The auditor's judgment or opinion on the fairness of the records contained in a document sent to the client upon completion of the audit. It consists of a letter addressed to the client that contains both a scope paragraph and an opinion paragraph. Usually such a report is short but its language very important.

1. The first paragraph identifies the financial statements subject to the auditor's report. It also identifies responsibilities. Company management is responsible for the financial statements, and the auditor is responsible for expressing an opinion on the financial statements based on the audit. In addition to the extent of the audit, the scope paragraph also states the standards that have been used for the audit. They cover technical competence, independence of attitude, and reporting standards.

2. The second paragraph, or scope paragraph, states that the examination was made in accordance with generally accepted auditing standards. The auditor states that he has examined the balance sheet, the statement of operations an other statements for the accounting period. This is called a complete examination because it includes all accounts in the general ledger. The scope section also contains a brief description of the objectives and nature of the audit.

3. The third paragraph, or opinion one, states the results of the auditors' examination. The use of the word «opinion» is very important because the auditors do not certify or guarantee that the statements are absolutely correct. The opinion paragraph can express several different opinions: unqualified opinion, qualified opinion, disclaimer of opinion, and adverse opinion. Nowadays it is generally accepted that every business should be audited. Auditors can help the business set up a reliable accounting system and advice management on financial matters.

Answer the following questions:

1. What does the auditing function of accounting involve?

2. How has the attitude toward auditing changed in modem times?

3. What kind of system for checking on operating and recording jobs is maintained by many organizations? What business papers are used in this kind of system?

4. What types of audit do we distinguish?

5. What are the various functions of internal auditors? What do they try to ensure?

6. What different emphases can be placed on an internal auditor's report?

7. What weakness exists in the internal auditing system? How can management overcome this problem?

8. Who can carry out an independent audit?

9. What do the independent auditors review?

10.What do they seek to determine?

11 .In what way do they express their opinion to their clients?

12.What does a complete examination consist of?

13.What is stated in the scope paragraph in addition to the extent of the audit?

14.What must an independent auditor who examines a company's records follow?

15. What is usually included in the auditor's report?

16. What are the auditor’s opinion usually based on?
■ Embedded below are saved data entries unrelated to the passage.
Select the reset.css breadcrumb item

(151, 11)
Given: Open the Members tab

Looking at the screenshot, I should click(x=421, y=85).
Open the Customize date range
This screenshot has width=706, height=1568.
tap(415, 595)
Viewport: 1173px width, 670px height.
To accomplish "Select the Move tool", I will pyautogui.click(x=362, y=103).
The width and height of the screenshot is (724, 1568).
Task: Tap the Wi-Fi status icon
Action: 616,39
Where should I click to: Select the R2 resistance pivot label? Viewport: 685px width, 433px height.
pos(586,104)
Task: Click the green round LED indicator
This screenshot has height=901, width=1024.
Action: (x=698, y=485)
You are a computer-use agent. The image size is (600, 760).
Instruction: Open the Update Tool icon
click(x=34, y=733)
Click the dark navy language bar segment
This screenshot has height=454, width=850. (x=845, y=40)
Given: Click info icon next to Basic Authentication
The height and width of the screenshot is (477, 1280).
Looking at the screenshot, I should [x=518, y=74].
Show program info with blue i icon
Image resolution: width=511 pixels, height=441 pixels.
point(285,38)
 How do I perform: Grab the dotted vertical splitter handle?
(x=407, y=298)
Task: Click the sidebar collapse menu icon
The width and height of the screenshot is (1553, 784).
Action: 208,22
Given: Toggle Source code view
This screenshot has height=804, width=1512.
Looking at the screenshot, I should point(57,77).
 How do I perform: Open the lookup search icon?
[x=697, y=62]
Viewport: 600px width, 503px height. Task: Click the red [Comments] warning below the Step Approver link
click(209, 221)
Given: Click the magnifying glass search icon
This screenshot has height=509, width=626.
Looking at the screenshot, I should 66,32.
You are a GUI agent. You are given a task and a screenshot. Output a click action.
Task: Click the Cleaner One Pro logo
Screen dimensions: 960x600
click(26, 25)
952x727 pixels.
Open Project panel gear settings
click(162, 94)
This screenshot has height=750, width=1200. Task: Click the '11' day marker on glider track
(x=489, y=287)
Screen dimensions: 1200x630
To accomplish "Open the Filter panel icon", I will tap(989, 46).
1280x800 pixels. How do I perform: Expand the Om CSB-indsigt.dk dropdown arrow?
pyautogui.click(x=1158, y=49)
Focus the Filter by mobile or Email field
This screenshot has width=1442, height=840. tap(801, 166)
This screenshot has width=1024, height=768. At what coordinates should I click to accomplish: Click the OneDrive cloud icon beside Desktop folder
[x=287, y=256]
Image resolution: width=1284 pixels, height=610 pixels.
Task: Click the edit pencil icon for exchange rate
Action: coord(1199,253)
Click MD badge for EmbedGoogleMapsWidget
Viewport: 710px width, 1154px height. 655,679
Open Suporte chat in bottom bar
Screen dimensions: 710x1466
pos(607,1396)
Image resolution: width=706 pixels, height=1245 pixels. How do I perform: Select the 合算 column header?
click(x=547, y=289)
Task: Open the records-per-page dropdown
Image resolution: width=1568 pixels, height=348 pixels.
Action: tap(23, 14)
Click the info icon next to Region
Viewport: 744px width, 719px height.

17. What are the different categories of opinion that an auditor can reach about an organization's financial records?

Exercises in word study:

Ex.1. Find the following words and phrases in the text, translate sentences containing them into your mother tongue. Make up your own sentences:

to present company's operations fairly; irregularities in the records; to be satisfied that accounting standard has been met; to enjoy a strong reputation for competence and independence; internal audit; independent audit; a system of internal control; to protect the firm's assets; to ensure to accuracy and reliability of the accounting records; control procedures; to be vulnerable to human error; misunderstanding; sound internal control procedures; to be safeguarded; deviations from; canceled checks; payroll records; cash receipts records; to keep fraud from going undetected; fairness; scope and opinion paragraphs.